Soft power in Turkish foreign policy, Part 3

By THO Contributor, Tarik Oguzlu


Soft power in Turkish foreign policy

Since the ruling Justice and Development Part came to power in 2002, debates on whether Turkey has become a soft power-actor in its foreign policy has continued unabated. As for the instruments employed in achieving foreign policy interests during the first thirteen years of continuous JDP governments, Turkey’s soft power turn was quite evident. Compared to this period, recent years, particularly following the failed coup attempt in July in 2016, have witnessed a spectacular increase in the use of hard power instruments in Turkish foreign policy. 

The changing dynamics of politics at international, regional and domestic levels seem to have caused this partial reversal. The use of hard power instruments in Turkish foreign policy has certainly made a comeback over the last half-decade, as the erosion of western primacy in global politics has continued; as realpolitik considerations and geopolitical calculations have increasingly begun shaping global politics with the rise of non-western powers, notably China and Russia; as the European Union has lost its appeal in Turkish eyes; as the Middle East and North Africa regions have become more Hobbesian than Kantian; as the worsening security dynamics in Turkey’s neighborhood have begun threatening Turkey’s territorial integrity and societal cohesion; and as the struggle against the PPK and FETO terror organizations has put the survival logic at the center of Turkish domestic politics. 

Rising nationalism in Turkish politics, as well as the adoption of the presidential system, seem also to have created a fertile environment for hard power oriented thinking to experience a revival in recent years. Aiming to discuss the reasons of such a hard power oriented turn in Turkish foreign policy later, this short essay tries to demonstrate whether or not there has a been soft power turn in Turkish foreign policy during the first thirteen years of JDP-led governments. 

Yet, one needs to underline that it is really difficult, if not impossible, to show whether there has occurred a soft power relationship between Turkey and the countries with which it engaged. We can’t know for sure whether other countries at times toed Turkey’s line and cooperated with Turkey out of identity/legitimacy concerns, interest-oriented considerations or one fear/coercion factor. Probing into this question requires an in-depth analysis of the motivations shaping other countries’ engagements with Turkey. What we can do at this juncture is offer a modest analysis of to what extent Turkey has acted as a soft power oriented actor in its foreign relations.

Turkish foreign policy and the soft power of attraction (1)

To ascertain whether or not Turkey has had the soft power of attraction, one would be well advised to show the extent to which international community has begun talk about Turkey as a particular role model, or source of inspiration, for other counties to emulate in their efforts to resolve their internal problems as well as to integrate into the global system successfully. The more others mention Turkey as a success story or appropriate example, the more Turkey would have the soft power of attraction. The first observation to make in this context is that Turkey’s transformation over the last two decades might constitute the most important source, as well as the asset, of Turkey’s soft power. The reforms undertaken at home alongside the EU accession process appear to have contributed to Turkey’s soft power potential as well as led some to opine that Turkey represents the best example of a political community where a predominantly Muslim society could develop liberal-democratic institutions and establish cordial relations with the Western international community. Though Turkey’s relations with western powers have soured in recent years, its transformation alongside the EU membership process since it was declared as a candidate country in late 1999 has constituted the number one reason why it ranked in first in many public opinion polls undertaken across the Muslim world. 

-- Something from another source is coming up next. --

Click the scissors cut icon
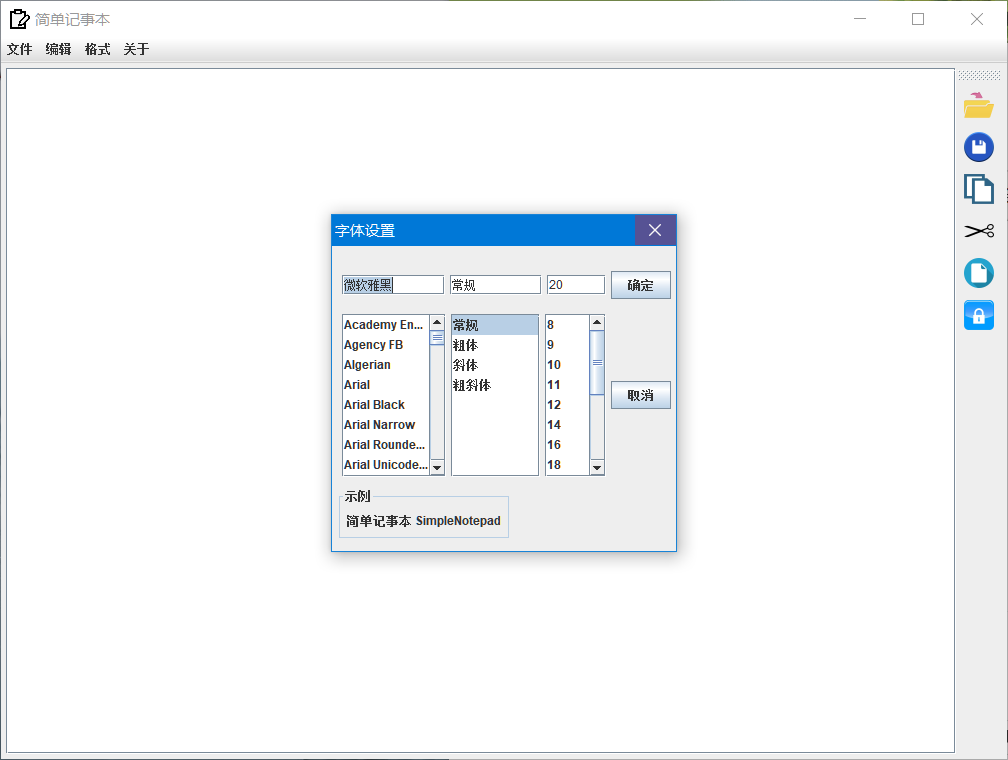The height and width of the screenshot is (760, 1008). point(979,230)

Second, Turkey’s economic and military power capabilities have increased impressively in recent years. Turkey is now the seventeenth largest economy in the world and its national economy has performed quite well till a reversal in Turkey’s economic fortune began five years ago. Turkey’s growing international visibility in global politics cannot be dissociated from its spectacular economic successes until quite recently as well as the development of a robust defense industry. Turkey is now a member of the G-20, an international platform that brings together the most developed 20 economies all over the word. Turkey’s inclusion in the United Nations-led Alliance of Civilization Project together with Spain was another indication of Turkey’s rising power of attraction. Turkey worked with Spain to help create the most appropriate global structural conditions for different civilizations to coexist peacefully.

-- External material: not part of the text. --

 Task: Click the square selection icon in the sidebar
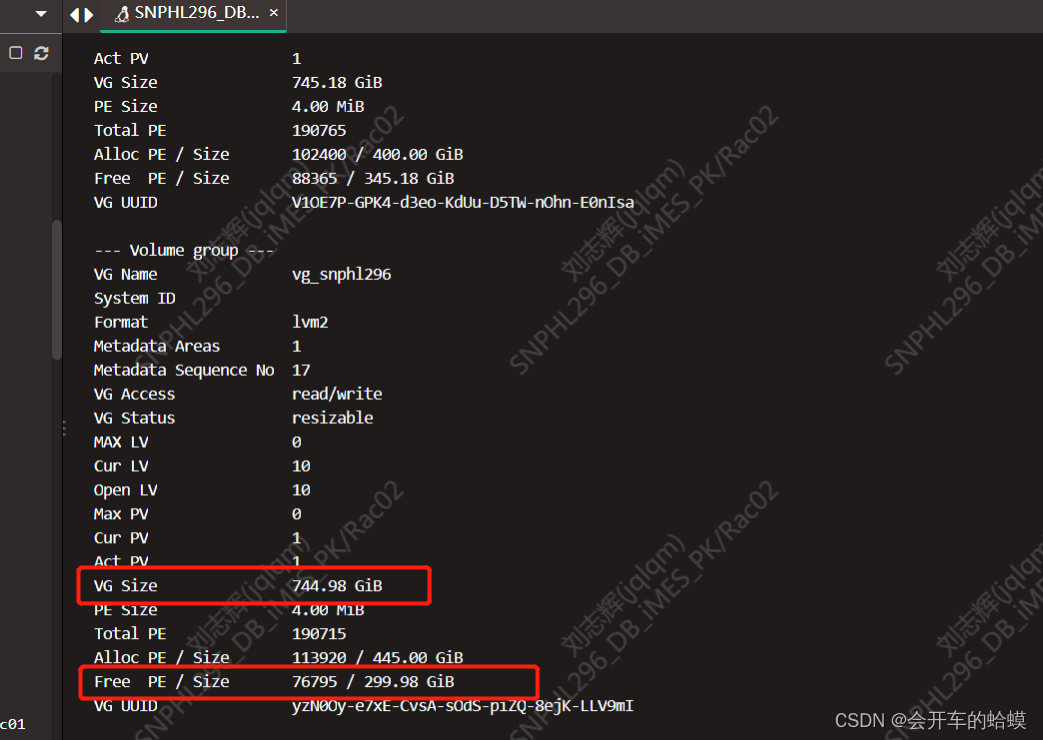14,52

Third, the 9/11 attacks and the geopolitical dynamics they produced appear to have led many Turkey observers to contend that Turkey’s significance in global and regional politics first and foremost emanated from its identity. Turkey has become too important a country in global politics because of who it is, rather than what it does. The fact that increasing number of international observers, both western and regional, pointed out to Turkey as a potential role-model confirms this.

The strengthening of liberal democratization process, the de-securitization of long-time traditional security problems, the civilianization of decision making process in foreign and security policy, the galloping development of Turkish economy, Turkey’s growing determination to look after diplomatic solutions to regional security problems, the growing scale of her representation in international organizations, the continuation of EU membership process and her success in demonstrating the peaceful existence of Islam with secular democracy have all added up to Turkey’s soft power during the first thirteen years of JDP governments. Fourth, Turkey’s particular identity also became an important source of its soft power potential at the early stages of the co-called Arab Spring. Many circles increasingly pointed out to Turkey as a potential role model to be emulated.

Turkish foreign policy and the soft power of attraction (2)

Equally important is to examine whether Turkey has taken any specific initiatives to help manufacture a positive image about itself across the world and the Middle East. Notable examples in this regard are the followings: Turkey has opened many new embassies across the world, particularly in the least developed parts of the world like Africa. Turkey has increased its development aid to needy countries and the Agency of Turkish Cooperation and Development (TIKA) has opened many new branches across the world. Turkish Radio and Television Organization began broadcasting in non-Turkish languages targeting the nationals of other countries. Compared to the long Cold War years and the first decade of the post-Cold War era, the fact that TRT is now broadcasting in English, Arabic and Kurdish languages is quite revolutionary and imaginary. Turkish Airlines has extended its destination points towards new locations, eclipsing all other national carriers in terms of the number of international flights. Many international events, ranging from civil society activities, sport events to international governmental conferences were organized in Turkey. Turkey has adopted the idea of internationalization in its higher education practices and many Turkish universities established institutional academic cooperation with their counterparts abroad. Turkey has also invested a lot to become a hub for international students. A public diplomacy branch was established within the Prime Ministry with a view to help coordinating all such activities addressing the international audience.